Maintaining Charred Wood Over Time
Charred wood siding is lower-maintenance than conventionally stained or painted wood, but it isn’t maintenance-free. Over years of exposure, the outermost char layer gradually erodes from wind, rain, and physical contact. Applying a natural oil (commonly tung oil or linseed oil) after charring seals the surface, locks in the loose carbon, and extends the life of the protective layer. Most builders recommend re-oiling every few years, depending on climate and exposure.
Without oil, the sooty surface can transfer black residue onto hands and clothing, which is impractical for areas people touch regularly. The oil also enhances the wood’s appearance, deepening the black color and bringing out the grain pattern beneath the char. For vertical siding that isn’t subject to foot traffic or heavy contact, maintenance intervals can be quite long. Horizontal surfaces like decking wear faster and need more frequent attention.

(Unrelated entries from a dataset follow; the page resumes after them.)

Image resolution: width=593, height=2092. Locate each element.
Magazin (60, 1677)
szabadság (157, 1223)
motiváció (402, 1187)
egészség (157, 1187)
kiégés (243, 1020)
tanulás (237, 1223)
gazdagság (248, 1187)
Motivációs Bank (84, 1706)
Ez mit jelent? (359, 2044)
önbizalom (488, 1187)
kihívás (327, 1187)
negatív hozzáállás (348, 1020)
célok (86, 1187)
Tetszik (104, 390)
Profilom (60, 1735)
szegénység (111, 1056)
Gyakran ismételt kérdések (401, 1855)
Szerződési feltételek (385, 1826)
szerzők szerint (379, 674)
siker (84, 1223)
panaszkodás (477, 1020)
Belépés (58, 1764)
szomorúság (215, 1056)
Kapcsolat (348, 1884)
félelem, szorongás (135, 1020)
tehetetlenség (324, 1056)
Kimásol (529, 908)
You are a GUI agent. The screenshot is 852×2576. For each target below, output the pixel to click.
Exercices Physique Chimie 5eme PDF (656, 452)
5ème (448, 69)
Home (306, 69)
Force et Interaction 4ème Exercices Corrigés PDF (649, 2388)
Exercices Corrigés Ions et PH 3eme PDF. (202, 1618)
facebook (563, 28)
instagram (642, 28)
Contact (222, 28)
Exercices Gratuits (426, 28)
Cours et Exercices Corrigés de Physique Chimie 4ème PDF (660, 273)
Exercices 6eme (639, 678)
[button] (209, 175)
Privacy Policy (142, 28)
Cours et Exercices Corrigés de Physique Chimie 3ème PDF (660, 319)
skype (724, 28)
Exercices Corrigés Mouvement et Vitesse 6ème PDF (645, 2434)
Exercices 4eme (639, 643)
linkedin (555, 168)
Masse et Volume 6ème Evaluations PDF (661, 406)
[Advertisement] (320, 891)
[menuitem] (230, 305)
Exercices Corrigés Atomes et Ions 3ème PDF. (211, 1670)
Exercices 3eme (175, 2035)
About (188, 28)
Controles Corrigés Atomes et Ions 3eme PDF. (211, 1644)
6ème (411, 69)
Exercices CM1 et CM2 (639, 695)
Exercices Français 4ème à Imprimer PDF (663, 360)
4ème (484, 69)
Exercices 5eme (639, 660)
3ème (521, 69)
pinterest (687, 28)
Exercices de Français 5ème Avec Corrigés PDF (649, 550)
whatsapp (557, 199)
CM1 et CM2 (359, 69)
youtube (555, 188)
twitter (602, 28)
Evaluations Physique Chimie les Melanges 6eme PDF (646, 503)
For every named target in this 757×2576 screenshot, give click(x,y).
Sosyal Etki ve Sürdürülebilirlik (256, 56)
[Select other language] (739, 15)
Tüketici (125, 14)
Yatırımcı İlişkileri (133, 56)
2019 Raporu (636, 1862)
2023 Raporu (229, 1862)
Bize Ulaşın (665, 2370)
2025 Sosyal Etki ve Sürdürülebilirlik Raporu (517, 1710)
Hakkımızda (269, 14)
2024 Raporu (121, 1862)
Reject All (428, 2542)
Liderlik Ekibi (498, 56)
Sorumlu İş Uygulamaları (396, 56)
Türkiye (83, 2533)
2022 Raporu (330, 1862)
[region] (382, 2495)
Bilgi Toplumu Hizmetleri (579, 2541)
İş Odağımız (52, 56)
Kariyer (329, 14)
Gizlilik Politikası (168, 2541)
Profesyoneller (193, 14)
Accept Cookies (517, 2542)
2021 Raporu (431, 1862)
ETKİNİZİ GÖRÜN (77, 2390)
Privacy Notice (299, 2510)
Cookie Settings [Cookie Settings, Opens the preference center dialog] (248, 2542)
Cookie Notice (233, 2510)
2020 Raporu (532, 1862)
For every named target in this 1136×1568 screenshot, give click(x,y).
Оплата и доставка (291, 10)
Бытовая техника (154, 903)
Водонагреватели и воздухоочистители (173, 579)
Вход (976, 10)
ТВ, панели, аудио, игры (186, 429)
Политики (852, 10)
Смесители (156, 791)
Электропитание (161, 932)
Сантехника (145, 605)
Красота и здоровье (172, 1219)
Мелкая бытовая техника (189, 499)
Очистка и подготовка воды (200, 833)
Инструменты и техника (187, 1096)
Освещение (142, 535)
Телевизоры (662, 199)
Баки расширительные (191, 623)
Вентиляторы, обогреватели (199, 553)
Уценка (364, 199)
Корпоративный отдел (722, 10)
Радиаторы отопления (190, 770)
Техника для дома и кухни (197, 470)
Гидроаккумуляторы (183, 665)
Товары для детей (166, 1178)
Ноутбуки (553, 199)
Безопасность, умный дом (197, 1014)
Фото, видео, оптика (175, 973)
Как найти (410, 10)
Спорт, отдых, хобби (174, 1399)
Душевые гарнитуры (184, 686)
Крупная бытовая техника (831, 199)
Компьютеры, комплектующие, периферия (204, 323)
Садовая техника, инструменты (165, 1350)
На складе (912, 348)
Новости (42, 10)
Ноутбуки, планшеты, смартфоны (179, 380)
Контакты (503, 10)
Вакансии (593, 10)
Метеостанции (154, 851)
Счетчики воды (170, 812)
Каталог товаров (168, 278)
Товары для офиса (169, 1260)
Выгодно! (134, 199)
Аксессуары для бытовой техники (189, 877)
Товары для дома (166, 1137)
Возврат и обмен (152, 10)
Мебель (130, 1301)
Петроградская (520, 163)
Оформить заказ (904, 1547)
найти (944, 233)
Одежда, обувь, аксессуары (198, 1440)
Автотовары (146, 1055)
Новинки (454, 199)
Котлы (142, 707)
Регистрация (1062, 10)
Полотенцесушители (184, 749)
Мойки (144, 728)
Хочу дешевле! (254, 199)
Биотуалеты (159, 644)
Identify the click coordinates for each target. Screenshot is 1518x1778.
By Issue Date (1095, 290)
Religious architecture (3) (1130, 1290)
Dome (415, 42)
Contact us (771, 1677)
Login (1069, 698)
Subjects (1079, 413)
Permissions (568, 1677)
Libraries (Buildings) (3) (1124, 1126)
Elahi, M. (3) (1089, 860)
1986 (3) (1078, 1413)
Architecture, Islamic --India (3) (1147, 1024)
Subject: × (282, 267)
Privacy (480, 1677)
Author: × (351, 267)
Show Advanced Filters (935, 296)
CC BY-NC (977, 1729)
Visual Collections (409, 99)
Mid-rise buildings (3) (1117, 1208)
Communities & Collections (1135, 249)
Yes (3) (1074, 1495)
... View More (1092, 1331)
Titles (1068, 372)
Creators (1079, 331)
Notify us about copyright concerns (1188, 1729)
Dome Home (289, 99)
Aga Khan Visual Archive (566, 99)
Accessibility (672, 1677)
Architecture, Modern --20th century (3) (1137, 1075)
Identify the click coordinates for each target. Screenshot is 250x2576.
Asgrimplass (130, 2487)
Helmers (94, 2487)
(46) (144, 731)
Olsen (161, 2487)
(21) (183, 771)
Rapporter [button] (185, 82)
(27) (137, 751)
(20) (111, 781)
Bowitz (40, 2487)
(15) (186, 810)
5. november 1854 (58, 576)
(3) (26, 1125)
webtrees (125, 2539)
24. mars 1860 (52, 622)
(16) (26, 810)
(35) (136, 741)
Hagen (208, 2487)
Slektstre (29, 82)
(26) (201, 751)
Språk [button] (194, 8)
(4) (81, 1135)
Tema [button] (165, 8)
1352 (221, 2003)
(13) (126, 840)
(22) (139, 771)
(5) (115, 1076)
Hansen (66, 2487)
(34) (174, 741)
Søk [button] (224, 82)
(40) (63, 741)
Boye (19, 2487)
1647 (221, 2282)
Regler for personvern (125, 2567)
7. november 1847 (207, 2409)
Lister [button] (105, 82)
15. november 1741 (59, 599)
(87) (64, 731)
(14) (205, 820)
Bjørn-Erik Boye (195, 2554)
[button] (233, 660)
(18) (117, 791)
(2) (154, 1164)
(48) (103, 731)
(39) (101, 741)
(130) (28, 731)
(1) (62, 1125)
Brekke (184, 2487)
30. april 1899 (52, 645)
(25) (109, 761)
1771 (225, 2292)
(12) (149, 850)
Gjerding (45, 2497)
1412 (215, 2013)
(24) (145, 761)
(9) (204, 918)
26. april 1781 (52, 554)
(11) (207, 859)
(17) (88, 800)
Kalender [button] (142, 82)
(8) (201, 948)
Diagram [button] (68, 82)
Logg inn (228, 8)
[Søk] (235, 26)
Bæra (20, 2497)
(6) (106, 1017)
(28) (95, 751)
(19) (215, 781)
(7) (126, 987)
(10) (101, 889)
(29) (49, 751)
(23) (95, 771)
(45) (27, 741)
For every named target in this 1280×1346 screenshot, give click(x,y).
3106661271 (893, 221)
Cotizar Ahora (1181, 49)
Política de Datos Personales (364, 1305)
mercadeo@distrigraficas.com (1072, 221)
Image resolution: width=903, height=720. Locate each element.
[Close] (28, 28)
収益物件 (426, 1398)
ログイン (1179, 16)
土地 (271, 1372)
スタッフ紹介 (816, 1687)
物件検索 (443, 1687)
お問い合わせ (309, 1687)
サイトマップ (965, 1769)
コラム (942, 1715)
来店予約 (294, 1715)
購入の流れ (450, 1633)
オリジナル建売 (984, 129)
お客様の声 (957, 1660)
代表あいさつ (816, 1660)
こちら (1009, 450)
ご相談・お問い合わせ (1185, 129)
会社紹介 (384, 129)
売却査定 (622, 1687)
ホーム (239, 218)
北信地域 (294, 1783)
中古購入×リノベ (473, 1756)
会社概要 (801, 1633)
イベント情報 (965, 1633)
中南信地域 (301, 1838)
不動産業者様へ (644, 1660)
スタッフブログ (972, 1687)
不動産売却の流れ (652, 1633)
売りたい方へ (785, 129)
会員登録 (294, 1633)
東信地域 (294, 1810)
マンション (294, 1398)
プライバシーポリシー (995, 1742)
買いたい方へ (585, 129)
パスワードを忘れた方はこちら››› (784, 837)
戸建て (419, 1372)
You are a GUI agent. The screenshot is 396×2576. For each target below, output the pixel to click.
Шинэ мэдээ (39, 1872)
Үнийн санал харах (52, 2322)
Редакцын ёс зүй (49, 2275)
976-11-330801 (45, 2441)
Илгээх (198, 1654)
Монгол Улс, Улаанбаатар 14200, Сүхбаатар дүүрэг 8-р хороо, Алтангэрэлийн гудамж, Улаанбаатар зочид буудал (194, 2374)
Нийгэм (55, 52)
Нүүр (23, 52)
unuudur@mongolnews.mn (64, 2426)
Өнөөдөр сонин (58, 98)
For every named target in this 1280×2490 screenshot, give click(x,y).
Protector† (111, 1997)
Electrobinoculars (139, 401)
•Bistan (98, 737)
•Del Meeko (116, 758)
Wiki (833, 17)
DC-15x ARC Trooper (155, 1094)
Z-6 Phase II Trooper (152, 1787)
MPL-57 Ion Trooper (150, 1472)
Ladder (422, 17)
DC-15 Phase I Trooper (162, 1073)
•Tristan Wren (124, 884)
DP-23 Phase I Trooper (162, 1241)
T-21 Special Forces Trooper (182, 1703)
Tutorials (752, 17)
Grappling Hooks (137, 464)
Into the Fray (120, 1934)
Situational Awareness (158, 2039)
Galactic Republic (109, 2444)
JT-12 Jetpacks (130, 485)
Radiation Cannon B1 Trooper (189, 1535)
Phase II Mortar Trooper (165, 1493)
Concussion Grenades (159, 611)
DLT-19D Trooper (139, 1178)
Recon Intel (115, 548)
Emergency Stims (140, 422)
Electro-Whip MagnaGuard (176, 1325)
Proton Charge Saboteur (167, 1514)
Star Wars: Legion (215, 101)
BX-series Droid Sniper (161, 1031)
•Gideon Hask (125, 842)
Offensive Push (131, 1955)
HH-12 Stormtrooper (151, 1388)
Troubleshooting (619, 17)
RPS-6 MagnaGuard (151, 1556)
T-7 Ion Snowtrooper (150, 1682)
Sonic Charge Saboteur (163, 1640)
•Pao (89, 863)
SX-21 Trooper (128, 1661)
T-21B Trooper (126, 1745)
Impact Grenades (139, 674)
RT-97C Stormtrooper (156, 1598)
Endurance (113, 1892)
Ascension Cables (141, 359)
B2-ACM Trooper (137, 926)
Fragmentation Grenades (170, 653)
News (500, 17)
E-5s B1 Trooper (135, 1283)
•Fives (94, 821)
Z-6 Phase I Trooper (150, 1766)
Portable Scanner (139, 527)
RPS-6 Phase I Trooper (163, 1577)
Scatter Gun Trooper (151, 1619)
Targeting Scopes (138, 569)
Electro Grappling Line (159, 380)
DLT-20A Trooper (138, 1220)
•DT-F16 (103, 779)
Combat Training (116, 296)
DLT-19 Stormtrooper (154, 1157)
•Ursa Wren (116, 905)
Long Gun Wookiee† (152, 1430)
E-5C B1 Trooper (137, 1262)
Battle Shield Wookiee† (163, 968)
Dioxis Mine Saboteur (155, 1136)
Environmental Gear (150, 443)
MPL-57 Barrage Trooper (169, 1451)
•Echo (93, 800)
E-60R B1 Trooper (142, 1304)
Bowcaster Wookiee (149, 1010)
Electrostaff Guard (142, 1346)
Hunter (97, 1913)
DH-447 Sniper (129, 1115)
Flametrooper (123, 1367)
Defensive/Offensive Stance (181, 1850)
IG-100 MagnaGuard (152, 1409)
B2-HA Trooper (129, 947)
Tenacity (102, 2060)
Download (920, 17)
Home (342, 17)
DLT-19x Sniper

The Tradeoff: What Charring Costs You
The char layer itself has no structural strength. You’re sacrificing a few millimeters of solid wood to create the protective carbon surface, which means the technique works best on thicker planks where that loss is negligible. For thin boards, the reduction in cross-section could matter. In practice, builders use charring almost exclusively on siding, cladding, fencing, and decorative elements rather than on load-bearing structural timber, so the strength tradeoff rarely comes into play.
The other consideration is fire performance, which might seem counterintuitive. Charred wood has already undergone partial combustion, and the gases released during that initial burn are largely non-flammable. This means a charred surface doesn’t ignite as easily as you’d expect. However, building codes in many jurisdictions require specific fire ratings for exterior cladding, and charred wood products need to be tested and certified to meet those standards before they can be used in construction.